リビングのテーブルには大きなケーキ。ここでようやく察した。
「誕生日おめでとう」
そっか、今日はボクの誕生日だったんだ。ぜんぜん意識していなかったから、ボクは反応に困ってしまった。
「びっくりした」
我ながら薄くてつまらないリアクションだ。
「いや、リアクション薄いって!」
ミサトの突っ込みがあまりにも的確すぎる。
「ごめん。誕生日だって忘れてたから」
自分の誕生日を覚えてないわけじゃないけど、今日が八月十七日だってことを意識してなかった。
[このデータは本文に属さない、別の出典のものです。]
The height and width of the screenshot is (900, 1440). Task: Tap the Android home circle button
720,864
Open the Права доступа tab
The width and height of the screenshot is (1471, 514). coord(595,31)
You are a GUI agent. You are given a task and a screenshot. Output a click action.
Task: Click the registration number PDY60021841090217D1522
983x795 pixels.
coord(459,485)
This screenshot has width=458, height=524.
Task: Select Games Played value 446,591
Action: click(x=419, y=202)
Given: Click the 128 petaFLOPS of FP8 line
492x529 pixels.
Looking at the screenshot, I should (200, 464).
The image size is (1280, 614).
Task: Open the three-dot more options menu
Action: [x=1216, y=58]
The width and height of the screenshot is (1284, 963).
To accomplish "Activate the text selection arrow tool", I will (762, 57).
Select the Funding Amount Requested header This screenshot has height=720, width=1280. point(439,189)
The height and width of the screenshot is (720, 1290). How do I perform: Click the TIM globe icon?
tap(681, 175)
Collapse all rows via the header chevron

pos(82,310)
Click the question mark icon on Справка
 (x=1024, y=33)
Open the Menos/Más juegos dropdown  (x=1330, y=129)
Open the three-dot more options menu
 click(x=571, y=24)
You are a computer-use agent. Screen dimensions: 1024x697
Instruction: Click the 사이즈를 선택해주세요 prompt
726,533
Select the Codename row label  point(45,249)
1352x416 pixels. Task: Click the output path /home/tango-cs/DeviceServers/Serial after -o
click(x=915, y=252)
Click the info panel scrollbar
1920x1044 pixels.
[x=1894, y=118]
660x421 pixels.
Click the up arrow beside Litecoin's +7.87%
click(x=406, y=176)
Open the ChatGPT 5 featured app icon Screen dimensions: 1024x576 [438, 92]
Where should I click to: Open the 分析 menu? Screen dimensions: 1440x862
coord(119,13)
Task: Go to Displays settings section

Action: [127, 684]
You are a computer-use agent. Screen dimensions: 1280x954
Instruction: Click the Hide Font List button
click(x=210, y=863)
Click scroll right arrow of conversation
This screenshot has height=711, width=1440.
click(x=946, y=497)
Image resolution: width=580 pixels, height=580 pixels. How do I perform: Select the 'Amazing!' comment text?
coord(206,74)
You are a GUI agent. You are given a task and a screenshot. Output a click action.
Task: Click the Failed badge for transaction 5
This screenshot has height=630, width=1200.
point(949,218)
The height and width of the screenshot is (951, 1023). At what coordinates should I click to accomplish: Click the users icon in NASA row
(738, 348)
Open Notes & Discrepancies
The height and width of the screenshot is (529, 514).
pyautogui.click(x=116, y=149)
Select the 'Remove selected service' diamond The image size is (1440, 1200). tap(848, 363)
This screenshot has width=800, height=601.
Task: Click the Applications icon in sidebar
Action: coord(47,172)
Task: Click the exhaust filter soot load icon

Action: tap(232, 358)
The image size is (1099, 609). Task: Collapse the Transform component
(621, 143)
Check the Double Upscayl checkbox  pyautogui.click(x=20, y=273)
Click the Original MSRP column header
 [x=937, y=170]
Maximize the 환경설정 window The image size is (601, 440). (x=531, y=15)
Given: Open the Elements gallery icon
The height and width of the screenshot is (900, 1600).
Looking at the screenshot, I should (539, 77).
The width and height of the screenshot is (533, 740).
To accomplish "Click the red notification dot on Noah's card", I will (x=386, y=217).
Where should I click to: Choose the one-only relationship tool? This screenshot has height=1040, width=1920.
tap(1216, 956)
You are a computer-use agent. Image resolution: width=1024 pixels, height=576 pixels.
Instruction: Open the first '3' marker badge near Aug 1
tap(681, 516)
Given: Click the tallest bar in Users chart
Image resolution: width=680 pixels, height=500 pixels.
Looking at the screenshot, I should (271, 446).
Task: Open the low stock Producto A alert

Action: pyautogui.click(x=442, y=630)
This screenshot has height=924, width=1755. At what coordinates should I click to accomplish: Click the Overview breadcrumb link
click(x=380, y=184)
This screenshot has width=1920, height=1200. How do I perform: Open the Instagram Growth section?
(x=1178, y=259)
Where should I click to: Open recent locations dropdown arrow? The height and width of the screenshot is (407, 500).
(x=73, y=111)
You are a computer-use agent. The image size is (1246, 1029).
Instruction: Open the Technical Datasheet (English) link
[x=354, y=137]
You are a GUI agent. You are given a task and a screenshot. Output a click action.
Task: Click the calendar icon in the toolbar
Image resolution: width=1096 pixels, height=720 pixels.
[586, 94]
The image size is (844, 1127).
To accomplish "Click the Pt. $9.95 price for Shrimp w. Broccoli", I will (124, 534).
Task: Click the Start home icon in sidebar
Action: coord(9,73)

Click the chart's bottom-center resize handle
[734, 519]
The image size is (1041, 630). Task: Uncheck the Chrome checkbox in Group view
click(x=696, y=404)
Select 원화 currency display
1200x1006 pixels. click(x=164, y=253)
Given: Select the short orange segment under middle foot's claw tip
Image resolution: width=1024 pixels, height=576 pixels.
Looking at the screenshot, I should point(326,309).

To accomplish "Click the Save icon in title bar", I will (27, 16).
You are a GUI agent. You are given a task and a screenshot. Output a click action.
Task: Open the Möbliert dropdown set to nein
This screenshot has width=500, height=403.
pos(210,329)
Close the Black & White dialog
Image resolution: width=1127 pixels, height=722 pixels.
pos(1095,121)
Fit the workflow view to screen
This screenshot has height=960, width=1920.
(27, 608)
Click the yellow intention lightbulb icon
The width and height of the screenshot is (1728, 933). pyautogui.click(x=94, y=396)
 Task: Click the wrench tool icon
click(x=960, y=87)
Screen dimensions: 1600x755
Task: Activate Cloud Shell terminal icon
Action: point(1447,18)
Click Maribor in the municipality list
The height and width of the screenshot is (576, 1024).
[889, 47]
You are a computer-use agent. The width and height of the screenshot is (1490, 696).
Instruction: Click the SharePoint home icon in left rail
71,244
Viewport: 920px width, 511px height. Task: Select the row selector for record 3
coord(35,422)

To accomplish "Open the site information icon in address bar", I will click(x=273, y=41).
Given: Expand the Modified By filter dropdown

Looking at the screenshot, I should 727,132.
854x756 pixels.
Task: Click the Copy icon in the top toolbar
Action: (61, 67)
「いや、いくら凜が抜けてるって言っても自分の誕生日忘れるなんてある?私の誕生日はしっかりケーキ買ってきてくれたくせに」
確かに先月のエミの誕生日には学校の近くのケーキ屋さんで買ってきた。
「そうだよ。マリンって結構しっかり私達の誕生日祝ってくれるのに、自分が祝ってもらえないって思ってたの?そんな薄情者じゃないから」
そういえば、ボクは結構人の誕生日はちゃんと祝ってきた。小学生の頃、友達がいなかったから、そんな関係に憧れを持ってたのかもしれない。友達なんかいらない、なんて思ってた時期もあったけど、本当は飢えてたんだ。
「いや、祝ってもらったこと全然なかったからさ」
「あ、そっか!夏休みだもんね。休みの間に誕生日を迎える子は損だなあ」
アノ先輩はポジティブにフォローするのがうまい。さすが、みんなの姉貴分だ。
「ほら、主役なんだから突っ立ってないで座りなよ」
「みんな、ありがとう」
素直な言葉で答えた。正直、ちょっと感激していた。不意打ちは本当によく効く。
みんなで楽しい時間を過ごしながら、ボクはヒナとのやりとりを思い出してしまった。
「今年こそは君の誕生日をお祝いするんだ。君と過ごすはじめての夏休みの一番のお楽しみ」
「まだ一月だよ。それに、夏休みにはもっと楽しいことがいっぱいあるよ」
「誕生日って、特別な日だもん。そんな日に君を独占しちゃうんだ」
「でもその前にヒナの誕生日も来るでしょ。六月二十日だよね」
「じゃ、私の誕生日も君に独占させてあげるよ」
「それは楽しみ」
これも果たせなかった約束。
せっかくみんなが祝ってくれてるのに、ヒナのことばかり考えていたら失礼だ。悲しさや、寂しさに引きずられそうな気持ちを持ち上げる。このくらいのコントロールはできるようになったんだ。
「凜、そういえば手紙届いてたよ。バースデーカードか何かじゃない?」
エミに手紙を渡されてドキッとした。また、ピンクのラブレターみたいな封筒。ヒナだ。手が震えた。できるだけ気持ちを落ち着かせて封筒を開けると、メッセージの書かれたハガキサイズのカードが入っている。
愛しい君へ
誕生日おめでとう。この特別な日を私が独占できなかったのは残念だな。
君が寂しくないように、毎年誕生日はお祝いするから。何年分書けるかな。
じゃ、また来年。
愛してる。
君のヒナより
ヒナは絶対に約束を守る。どこまでも前を向いて、最期まで未来のことを考えていた。それなのに、ボクは振り返ってばかりだ。
もう泣きたくないのに、また涙が零れそうになる。
「凜、泣いてる?そんな感動的なバースデーカードだったの?」
「うん。世界一素敵なハッピバースデー」
「誰から?」
「世界一大切な人」
「じゃ、もう泣いちゃだめだよ」
エミは言いながら私の頭を撫でてくれた。姉ちゃんの手の平はとても暖かい。
「何姉妹でいちゃついてんの?私も混ぜろ!」
ミサトが割り込んでくる。ボクはそっとカードを封筒に戻してポケットにしまった。ボクは悲しくて、寂しくて沈んでいたから気付かなかった。こんなにもたくさんの優しさに包まれていたのに。